The Baby Lottery
Kathryn Trueblood takes on the weighty issues of motherhood in the age of abortion in her first novel, The Baby Lottery. (Trueblood is also the author of a book of short stories, The Sperm Donor’s Daughter.) Her characters are a circle of friends who have stayed together from college into their thirties. One is preparing for an abortion and coping with an overbearing husband. One is a nurse working with abortion providers. Two have young children of their own. One, a single mother, is struggling to raise a drug-free teenager despite her and her friends’ history of (and in some cases, current) drug use. And one has lost thousands of dollars and a husband in a fruitless quest to conceive; she hopes to adopt her friend’s child before the imminent abortion.
The characters are fascinating, the situations realistic, and the supporting characters are all appropriately self-motivated and interesting.

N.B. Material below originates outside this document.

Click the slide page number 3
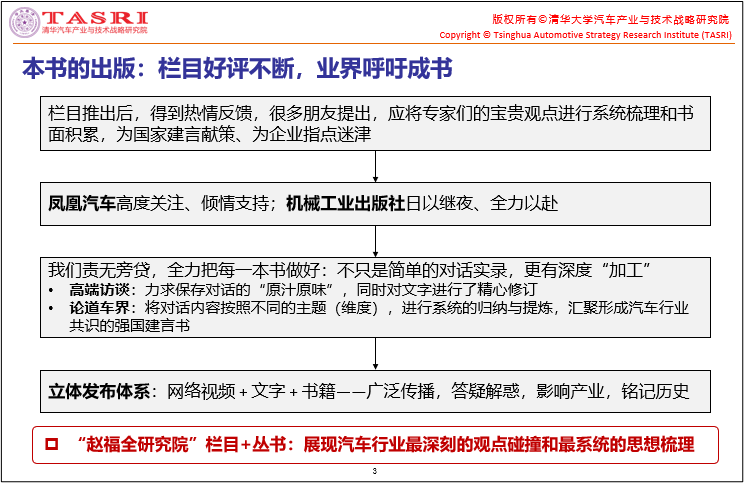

The problem? The method of storytelling.
Each chapter is written in third-person limited, with the lead character’s name as a subtitle. This scattershot of perspectives can be effective, but the author spends most of her narration talking about what each character thinks, how she feels and what she does - usually something solitary, like laundry, attempting to write a novel or washing up for a medical procedure. Easily half of the novel, and probably more, has a single character alone with her thoughts and tasks that feel like they exist simply to provide a venue for this introspection. The women think about their futures, their thoughts on abortion and motherhood, the role of feminism and their friends. The book feels full of quotes that a woman’s study program would love and indeed are beautiful and insightful, but the author tells her story through eavesdropping on thought. Nothing happens, but plenty is thought about: even a potentially dramatic trip to an abortion hospital is presented to the reader as a passing memory.
This author has a great mind for language and for stories, and I hope that she is able to combine them in her next novel to write a story that rises above this good but not great novel.